1D texture cache

weber · October 23, 2007, 10:06pm

My memory is organized as 2D array. I use read only operations to that memory which implies that using a texture memory is a reasonable choice.

I am accessing memory in a way that each block reads one full column or one full row into shared memory.

2D textures are known to be optimized for spatial locality.
My access pattern is local in the sense that different threads access memory sequentialy.

BUT:
I Assume that the cache is optimized for filtering tasks (e.g. when reading a texel, all the texels surronding it will be broght as well to the cache). This means that the reads from the texture will not be so efficients.
Instead, I want that when I am reading a texel, all the texels that are closed in the x direction will be fetched into the cache.

I thought about using 2 arrays of 1D instead of 1 array of 2D.
The first 1D array will be organized in a columns stack way while the other is row stack.

Does it make sense or am I wrong about the assumption that a 1D texture is more cache optimized for this task?

■ Recorded information ■
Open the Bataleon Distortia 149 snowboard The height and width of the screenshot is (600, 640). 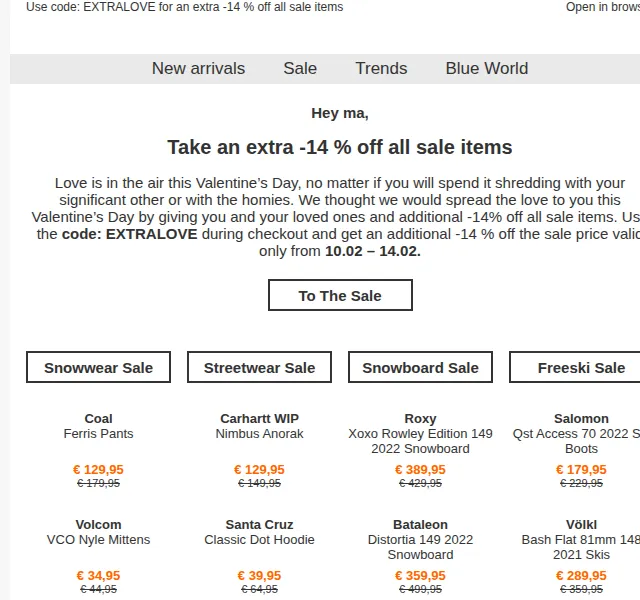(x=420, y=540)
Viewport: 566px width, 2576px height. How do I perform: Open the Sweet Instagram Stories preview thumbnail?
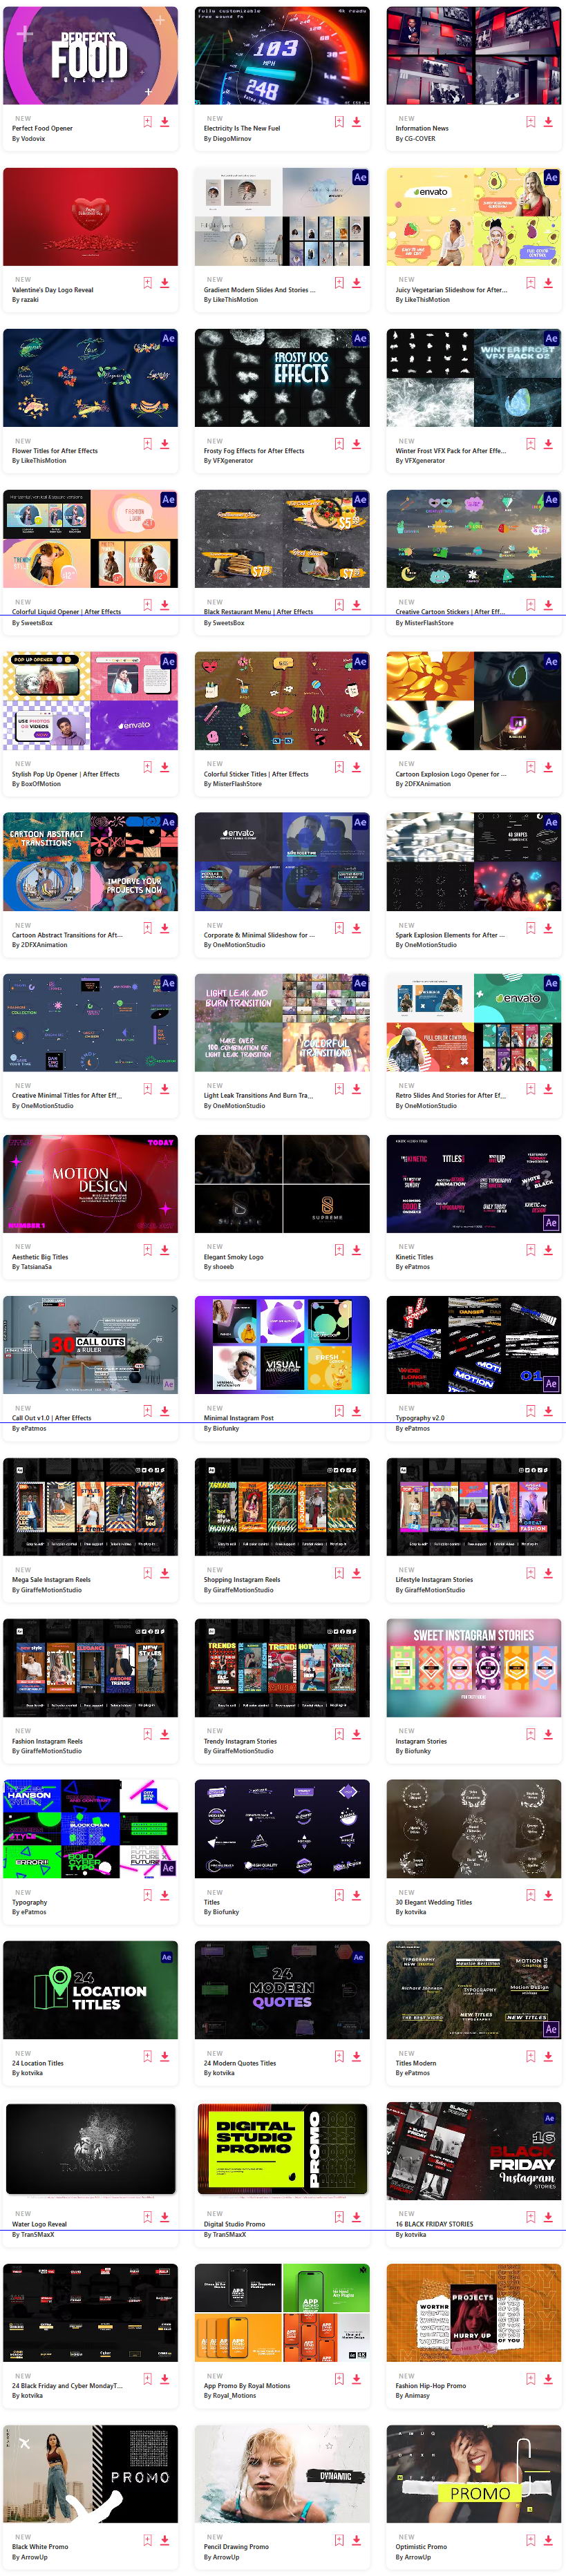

■ Exercises ■
**A.** According to the forum post on the 1D texture cache, what does each block read into shared memory?
**B.** Give the forum post on the 1D texture cache again, starting at "1D texture cache" and ending at "into the cache.", and switch "shared memory" to "local memory".

■ Answers per task ■
**A.** Each block reads one full column or one full row into shared memory.

**B.**
1D texture cache

weber · October 23, 2007, 10:06pm

My memory is organized as 2D array. I use read only operations to that memory which implies that using a texture memory is a reasonable choice.

I am accessing memory in a way that each block reads one full column or one full row into local memory.

2D textures are known to be optimized for spatial locality.
My access pattern is local in the sense that different threads access memory sequentialy.

BUT:
I Assume that the cache is optimized for filtering tasks (e.g. when reading a texel, all the texels surronding it will be broght as well to the cache). This means that the reads from the texture will not be so efficients.
Instead, I want that when I am reading a texel, all the texels that are closed in the x direction will be fetched into the cache.